CHICAGO — Popping up across the country are “virtual restaurants,” kitchen-only operations where food is prepared for delivery. The trend underscores a shift in consumer dining patterns; they crave chef-prepared dishes but are losing interest in eating at restaurants, according to several speakers at the National Restaurant Association Restaurant, Hotel-Motel Show.

“The basic definition of what constitutes a restaurant in America today is changing,” said Hudson Riehle, senior vice president of the research and knowledge group at the National Restaurant Association. “As the industry continues to move to a greater portion of off-premises sales, the business model of a traditional restaurant is going to change for a lot of these new entrants.”

Despite various challenges, restaurant industry sales last year increased 3.8 percent over the prior year to a record high of nearly $800 billion, Riehle said. Full-service restaurant sales climbed 3.5 percent to $263 billion, while quick-service restaurant sales grew 5.3 percent to $234 billion, he said.

Takeout, delivery and food trucks are driving industry growth, Riehle noted.

“Sixty-three percent of all restaurant traffic is off-premises, and that proportion has increased as the years have passed,” he said, adding that the off-premises market “only becomes more important over the decade ahead.”

Pressured by rising labor costs and high rates of turnover, operators are adopting new forms of technology to keep pace with demand for convenience. Most consumers agree technology in restaurants contributes to speedier service, improved order accuracy and a more engaging experience, Riehle said.

Cutting-edge concepts on display at the 2018 NRA Show, held May 19-22 in Chicago, demonstrated the latest advancements in restaurant technology. Cali Group, a retail technology holding company, is testing various innovations at CaliBurger restaurant in Pasadena, California, including a burger-flipping robot and self-order kiosks with facial recognition capabilities.

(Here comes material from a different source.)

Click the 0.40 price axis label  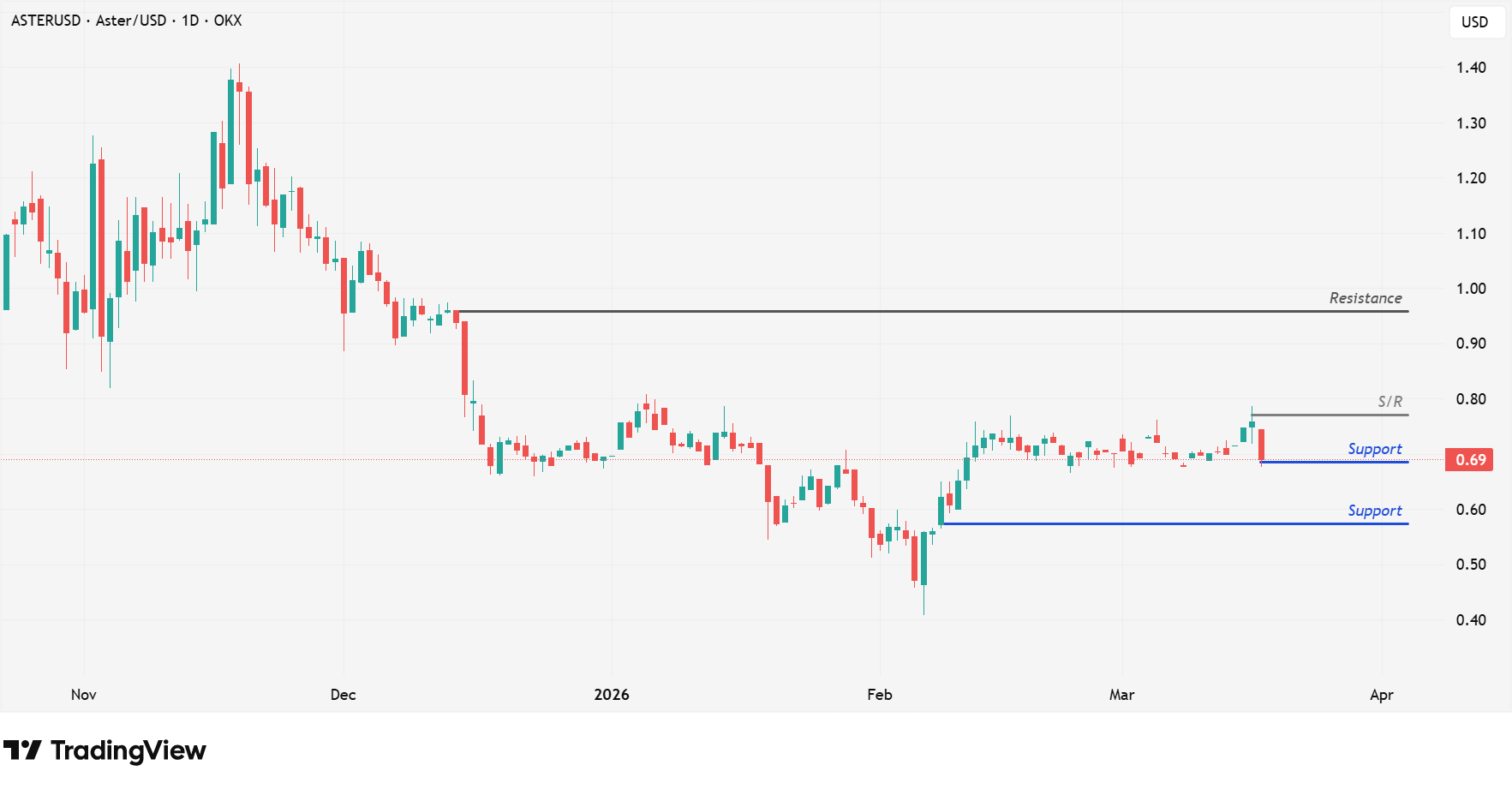click(1471, 620)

“Guests can walk up to a kiosk and quickly pull up their past ordering history and pay with their face,” said John Miller, founder of CaliBurger and Cali Group. “We think we’re the first in America to do that.”

Bear Robotics, a Sunnyvale, California-based company, unveiled an autonomous food runner that may be programmed to memorize a dining room layout. The machine is not intended to replace employees but to enhance customer service and interaction, said John Ha, founder and CEO of Bear Robotics.

“We cannot eliminate the human touch in a restaurant,” Ha said. “You don’t want to dine in a factory.”